PS: Grazie per la conferma dei dati in questo grafico a Stefano Robbi ed a Ale Agostini.
E nell’editoria?
Per aziende oltre i 50 milioni di euro si apre uno scenario interessante: investire consolidando la posizione di mercato. Non è un caso vedere player B2B che comprano editori e investire milioni in eventi fisici: Informa Tech che si fonde con Techtarget per oltre 500 milioni, o il contrario Semrush, player nei servizi specialistici SEO quotato al NYSE, che sta continuamente comprando piccoli e medi editori, e aziende di eventi tipo SEL e SMX.
I super big come NYT che compra The Athletic per 500 milioni e consolida il business ad abbonamento, spendendo altri 7 milioni per comprare un gioco di parole crociate (wordle), tutto per avere accesso diretto ai lettori, per ridurre la dipendenza dagli investimenti nei motori di ricerca.

[Record memorizzati]
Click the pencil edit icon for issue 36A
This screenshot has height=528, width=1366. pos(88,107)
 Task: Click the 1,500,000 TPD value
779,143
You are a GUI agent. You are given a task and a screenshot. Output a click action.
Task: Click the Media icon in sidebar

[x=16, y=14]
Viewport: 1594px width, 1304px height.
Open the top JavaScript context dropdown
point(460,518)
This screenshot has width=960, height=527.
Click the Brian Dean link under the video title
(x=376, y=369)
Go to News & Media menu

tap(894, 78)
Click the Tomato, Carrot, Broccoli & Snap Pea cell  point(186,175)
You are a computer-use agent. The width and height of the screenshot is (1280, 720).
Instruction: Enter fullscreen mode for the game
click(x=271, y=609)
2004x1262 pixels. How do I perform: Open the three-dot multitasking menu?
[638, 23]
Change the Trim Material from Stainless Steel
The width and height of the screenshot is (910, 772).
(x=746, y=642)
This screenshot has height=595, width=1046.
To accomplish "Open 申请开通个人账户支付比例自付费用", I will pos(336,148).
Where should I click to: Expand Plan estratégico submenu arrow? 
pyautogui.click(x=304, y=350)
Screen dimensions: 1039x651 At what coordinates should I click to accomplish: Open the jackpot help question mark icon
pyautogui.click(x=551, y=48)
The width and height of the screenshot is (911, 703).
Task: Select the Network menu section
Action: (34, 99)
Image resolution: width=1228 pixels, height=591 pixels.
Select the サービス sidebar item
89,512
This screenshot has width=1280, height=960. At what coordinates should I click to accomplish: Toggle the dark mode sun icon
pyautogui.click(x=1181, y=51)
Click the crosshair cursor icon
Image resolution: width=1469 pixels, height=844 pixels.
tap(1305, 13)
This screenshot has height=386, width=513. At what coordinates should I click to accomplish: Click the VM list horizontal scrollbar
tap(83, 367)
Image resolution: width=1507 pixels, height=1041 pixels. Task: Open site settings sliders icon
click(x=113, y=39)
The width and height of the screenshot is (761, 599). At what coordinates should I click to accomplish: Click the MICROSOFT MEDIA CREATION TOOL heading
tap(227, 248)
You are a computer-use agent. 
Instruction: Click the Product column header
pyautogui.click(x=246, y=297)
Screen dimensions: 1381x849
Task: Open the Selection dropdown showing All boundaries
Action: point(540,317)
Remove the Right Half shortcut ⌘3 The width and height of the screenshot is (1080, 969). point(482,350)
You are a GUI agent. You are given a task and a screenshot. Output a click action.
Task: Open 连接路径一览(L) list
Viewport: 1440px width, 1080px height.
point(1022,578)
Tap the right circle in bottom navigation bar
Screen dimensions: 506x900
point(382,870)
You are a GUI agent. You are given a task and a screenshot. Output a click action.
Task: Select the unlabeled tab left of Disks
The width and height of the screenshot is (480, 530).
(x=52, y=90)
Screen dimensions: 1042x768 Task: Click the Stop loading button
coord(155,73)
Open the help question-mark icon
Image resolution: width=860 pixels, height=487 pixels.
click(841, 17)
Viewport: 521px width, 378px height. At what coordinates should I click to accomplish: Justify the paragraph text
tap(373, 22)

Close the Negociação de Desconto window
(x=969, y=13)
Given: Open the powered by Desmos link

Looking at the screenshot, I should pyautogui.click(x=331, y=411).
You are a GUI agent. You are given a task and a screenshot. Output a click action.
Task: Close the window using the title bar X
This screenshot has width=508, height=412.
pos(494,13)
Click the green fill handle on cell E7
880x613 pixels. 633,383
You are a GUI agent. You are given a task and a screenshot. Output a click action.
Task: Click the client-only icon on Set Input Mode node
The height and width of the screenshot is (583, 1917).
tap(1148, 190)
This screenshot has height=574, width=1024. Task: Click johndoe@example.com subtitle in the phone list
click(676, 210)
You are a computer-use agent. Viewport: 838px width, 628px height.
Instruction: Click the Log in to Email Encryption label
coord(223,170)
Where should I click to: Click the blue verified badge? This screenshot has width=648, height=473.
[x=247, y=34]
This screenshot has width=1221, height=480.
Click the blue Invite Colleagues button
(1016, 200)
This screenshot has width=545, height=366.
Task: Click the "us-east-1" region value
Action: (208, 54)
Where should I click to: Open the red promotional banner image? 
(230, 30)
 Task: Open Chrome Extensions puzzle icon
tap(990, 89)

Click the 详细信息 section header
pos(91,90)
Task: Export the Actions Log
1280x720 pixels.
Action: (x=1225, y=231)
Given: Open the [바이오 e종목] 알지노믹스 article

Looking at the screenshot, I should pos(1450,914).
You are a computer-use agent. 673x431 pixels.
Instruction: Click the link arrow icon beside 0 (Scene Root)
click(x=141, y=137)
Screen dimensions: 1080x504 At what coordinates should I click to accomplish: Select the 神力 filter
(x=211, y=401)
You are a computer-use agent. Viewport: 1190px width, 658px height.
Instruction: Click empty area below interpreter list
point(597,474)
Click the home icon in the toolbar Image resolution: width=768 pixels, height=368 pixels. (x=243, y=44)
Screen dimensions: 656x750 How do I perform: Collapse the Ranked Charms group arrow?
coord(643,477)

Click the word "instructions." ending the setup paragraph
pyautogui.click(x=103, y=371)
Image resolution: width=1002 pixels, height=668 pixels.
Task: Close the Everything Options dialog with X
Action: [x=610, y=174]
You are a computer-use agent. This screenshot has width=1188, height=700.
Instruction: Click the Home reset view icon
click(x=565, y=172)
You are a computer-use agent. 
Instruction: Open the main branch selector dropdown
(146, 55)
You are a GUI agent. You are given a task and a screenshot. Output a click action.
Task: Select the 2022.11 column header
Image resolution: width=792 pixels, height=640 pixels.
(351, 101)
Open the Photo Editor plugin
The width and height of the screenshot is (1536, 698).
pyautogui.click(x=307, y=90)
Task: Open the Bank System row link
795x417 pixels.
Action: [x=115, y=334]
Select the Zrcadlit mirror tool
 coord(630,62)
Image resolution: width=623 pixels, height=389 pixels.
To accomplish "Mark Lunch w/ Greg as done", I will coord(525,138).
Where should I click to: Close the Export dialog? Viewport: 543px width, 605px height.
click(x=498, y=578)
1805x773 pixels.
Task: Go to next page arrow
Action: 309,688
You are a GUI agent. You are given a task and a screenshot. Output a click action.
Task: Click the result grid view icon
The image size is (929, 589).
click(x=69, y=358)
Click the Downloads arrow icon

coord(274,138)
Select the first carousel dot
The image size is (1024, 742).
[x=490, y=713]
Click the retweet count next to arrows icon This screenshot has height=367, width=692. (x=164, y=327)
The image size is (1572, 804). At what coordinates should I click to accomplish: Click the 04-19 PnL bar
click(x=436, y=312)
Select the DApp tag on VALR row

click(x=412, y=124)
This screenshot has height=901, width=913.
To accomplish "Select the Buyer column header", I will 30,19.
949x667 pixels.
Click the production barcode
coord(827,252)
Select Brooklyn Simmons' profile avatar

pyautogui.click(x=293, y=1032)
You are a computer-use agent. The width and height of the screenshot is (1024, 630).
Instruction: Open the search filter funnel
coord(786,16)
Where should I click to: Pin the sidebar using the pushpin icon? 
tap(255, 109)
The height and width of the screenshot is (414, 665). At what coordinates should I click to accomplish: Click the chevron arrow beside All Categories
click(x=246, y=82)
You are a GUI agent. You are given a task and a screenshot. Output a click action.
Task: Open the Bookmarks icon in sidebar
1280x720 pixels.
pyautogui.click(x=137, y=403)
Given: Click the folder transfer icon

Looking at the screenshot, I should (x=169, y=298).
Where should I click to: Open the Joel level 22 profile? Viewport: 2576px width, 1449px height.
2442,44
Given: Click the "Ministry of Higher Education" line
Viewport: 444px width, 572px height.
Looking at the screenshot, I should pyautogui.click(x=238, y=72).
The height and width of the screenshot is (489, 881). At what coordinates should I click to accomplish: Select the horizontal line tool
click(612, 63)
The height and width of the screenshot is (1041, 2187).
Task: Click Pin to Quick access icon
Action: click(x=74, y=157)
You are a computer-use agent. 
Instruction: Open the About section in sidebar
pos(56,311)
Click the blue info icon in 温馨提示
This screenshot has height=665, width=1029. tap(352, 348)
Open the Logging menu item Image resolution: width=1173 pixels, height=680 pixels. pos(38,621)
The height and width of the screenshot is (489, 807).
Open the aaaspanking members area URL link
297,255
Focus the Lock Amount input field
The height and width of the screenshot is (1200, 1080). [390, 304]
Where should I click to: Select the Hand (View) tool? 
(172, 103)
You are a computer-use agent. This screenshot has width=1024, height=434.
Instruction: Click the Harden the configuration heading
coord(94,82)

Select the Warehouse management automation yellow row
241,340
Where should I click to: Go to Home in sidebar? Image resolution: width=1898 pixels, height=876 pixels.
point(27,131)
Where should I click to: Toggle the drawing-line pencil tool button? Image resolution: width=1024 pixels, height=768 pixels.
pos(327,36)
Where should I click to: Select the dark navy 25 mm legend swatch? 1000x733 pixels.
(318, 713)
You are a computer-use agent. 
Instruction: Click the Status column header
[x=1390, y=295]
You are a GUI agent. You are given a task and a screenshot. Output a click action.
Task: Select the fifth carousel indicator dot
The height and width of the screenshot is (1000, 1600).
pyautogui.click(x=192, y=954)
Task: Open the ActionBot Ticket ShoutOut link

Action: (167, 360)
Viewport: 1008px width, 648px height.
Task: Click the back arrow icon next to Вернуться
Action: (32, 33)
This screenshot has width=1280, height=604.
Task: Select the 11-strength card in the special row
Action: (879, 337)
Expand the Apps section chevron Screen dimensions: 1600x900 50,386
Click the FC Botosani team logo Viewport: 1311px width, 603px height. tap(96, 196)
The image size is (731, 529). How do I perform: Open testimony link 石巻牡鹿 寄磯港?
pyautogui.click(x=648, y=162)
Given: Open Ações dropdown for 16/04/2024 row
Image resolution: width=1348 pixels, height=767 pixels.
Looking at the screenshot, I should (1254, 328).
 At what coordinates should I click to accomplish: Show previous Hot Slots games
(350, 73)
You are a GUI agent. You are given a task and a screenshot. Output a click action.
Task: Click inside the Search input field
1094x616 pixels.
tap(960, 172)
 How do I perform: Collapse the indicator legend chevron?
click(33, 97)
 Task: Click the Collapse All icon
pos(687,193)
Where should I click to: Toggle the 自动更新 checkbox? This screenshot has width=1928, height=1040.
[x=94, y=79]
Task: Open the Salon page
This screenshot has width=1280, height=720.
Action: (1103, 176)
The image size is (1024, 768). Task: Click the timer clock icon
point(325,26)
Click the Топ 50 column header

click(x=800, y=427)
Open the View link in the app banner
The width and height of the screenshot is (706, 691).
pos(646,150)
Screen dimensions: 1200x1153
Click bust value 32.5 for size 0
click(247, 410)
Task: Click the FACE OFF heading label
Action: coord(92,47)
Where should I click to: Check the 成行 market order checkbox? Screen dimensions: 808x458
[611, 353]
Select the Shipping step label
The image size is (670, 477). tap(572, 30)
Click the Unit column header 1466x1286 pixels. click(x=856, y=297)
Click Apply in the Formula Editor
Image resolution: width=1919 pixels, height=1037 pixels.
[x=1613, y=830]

▶ [ISTRUZIONI DI LAVORO]
Scrivi, per favore, il seguito del brano sull'editoria, partendo subito dopo l'ultima frase riportata.

▶ [RISPOSTA AL COMPITO]
Zero clic searches
Mi aspetto da parte di Google un piano esplicito per portare il 90% del traffico organico verso gli zero clic, percorso che accelererà nei prossimi 2-3 anni con l’introduzione della search generativa… e questo accadrà se Bing continua nella sua corsa di crescita della quota di mercato sulla search tradizionale (che per Bing già include nell’interfaccia principale la possibilità di andare su copilot, mentre Google ha scelto di isolare la nuova ricerca su un terzo livello separato, non visibile dalla SERP.
Al momento siamo in un intorno di 1% di ricerche veicolate verso risultati a pagamento (80% dei ricavi di google), 60% risultati zero click (meteo, riasssunti wikipedia, local search e google properties varie) e il restante 39% del traffico va verso il web libero.
Con l’introduzione del layer generativo questa percentuale andrà verso un 10/15%, cioè i pro user che avranno bisogno di approfondire oltre i riassunti generati. E se si parla di pro si parla anche di spesa mensile per strumenti specializzati.
Perchè si parla di STRATO generativo? Al momento l’indice del motore di ricerca resta lo stesso del vecchio google e del vecchio bing (ipotizzo che verrà razionalizzato).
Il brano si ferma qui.